FIG. 1 shows an existing method for compressing and encrypting data;

FIG. 2 shows a proportion of time consumed by the encryption in an existing compression and encryption technique;

FIG. 3 shows a first embodiment of a method for compressing and encrypting data of the present invention;

FIG. 4 shows a second embodiment of a method for compressing and encrypting data of the present invention;

FIG. 5 shows a specific application example of the present invention;

FIG. 6 shows an effect when a related embodiment of the present invention is applied;

FIG. 7 shows a structural schematic diagram of a system for compressing and encrypting data of the present invention;

FIG. 8 schematically shows a structural block diagram of a computing device which may implement an embodiment according to the present invention.

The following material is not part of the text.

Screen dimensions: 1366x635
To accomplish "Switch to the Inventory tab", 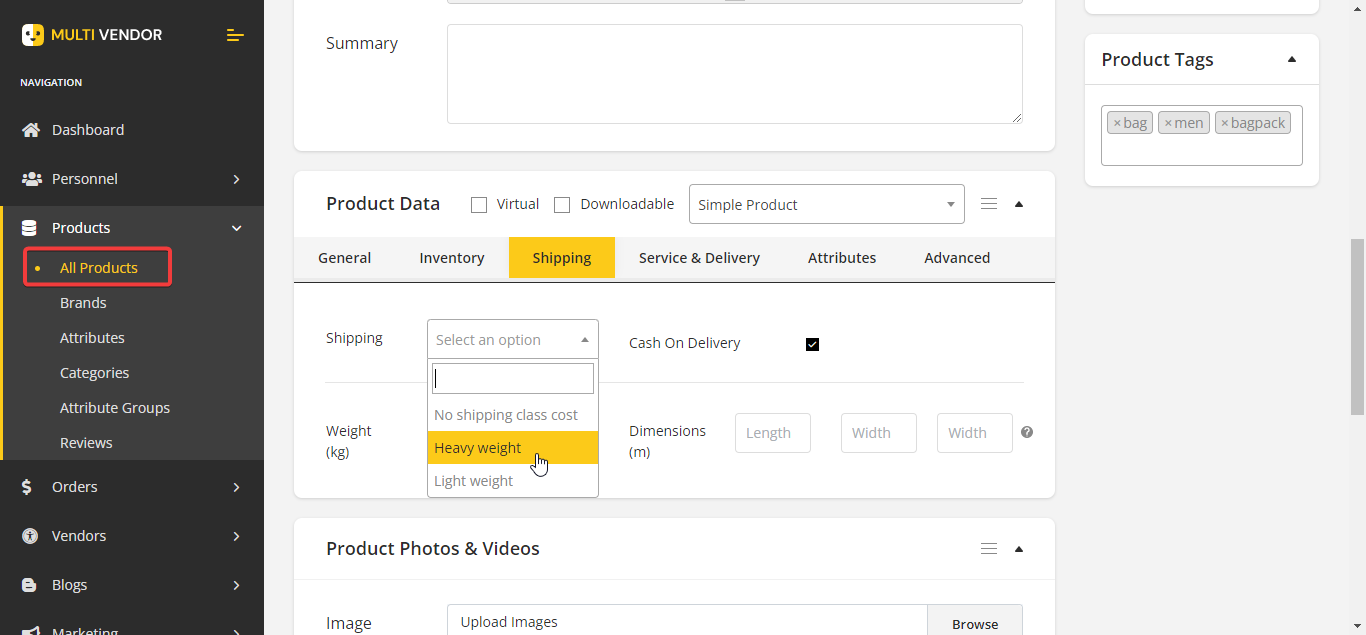I will click(451, 258).
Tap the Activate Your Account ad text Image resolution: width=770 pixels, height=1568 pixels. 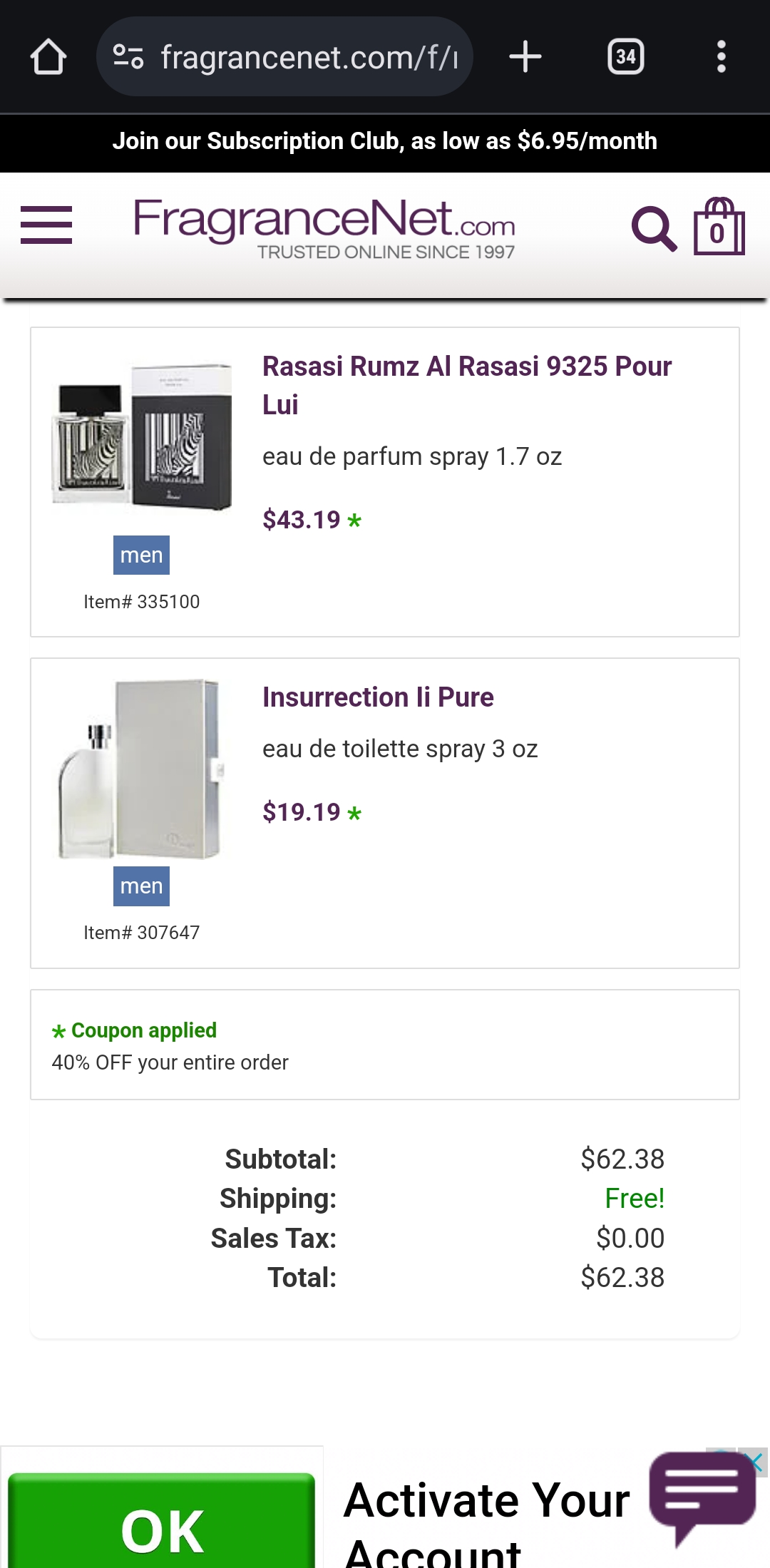[x=486, y=1519]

DETAILED DESCRIPTION OF THE PREFERRED EMBODIMENTS

Now the description will be made in detail with reference to exemplary embodiments of the present invention. Examples of said embodiments are illustrated in the appended drawings, throughout which the like reference numbers denote the like elements. It should be understood that the present invention is not limited to the disclosed exemplary embodiments. It should also be understood that not every feature of said method and device is necessary for implementing the present invention claimed by any claim. Further, in the entire disclosure, when a process or method is shown or described, steps of the method may be performed in any order or simultaneously, unless it is apparent from the context that one step depends on another step performed previously. Further, there may be a significant time interval between steps.

When studying to solve the defects of the existing compression and encryption technique, the applicant has findings as shown in FIG. 2 in which the transverse axis represents compressed and encrypted samples comprising electronic files downloaded from a network (six files from the first) and parts of web pages (four files from the last) and the longitudinal axis represents a time proportion percentage in the whole process of “compression + encryption”. In the whole process of “compression + encryption” using an exemplary RSA encryption algorithm, FIG. 2 shows that a process of encryption accounts for almost all proportion, therefore if the encryption efficiency can be improved and the encryption level is not lowered, it is obvious that the existing technique of “compression + encryption” can be effectively enhanced. Also, the time for encrypting data is positively proportional to the quantity of data, thus a whole performance of “compression + encryption” may be improved when the quantity of compressed data is reduced.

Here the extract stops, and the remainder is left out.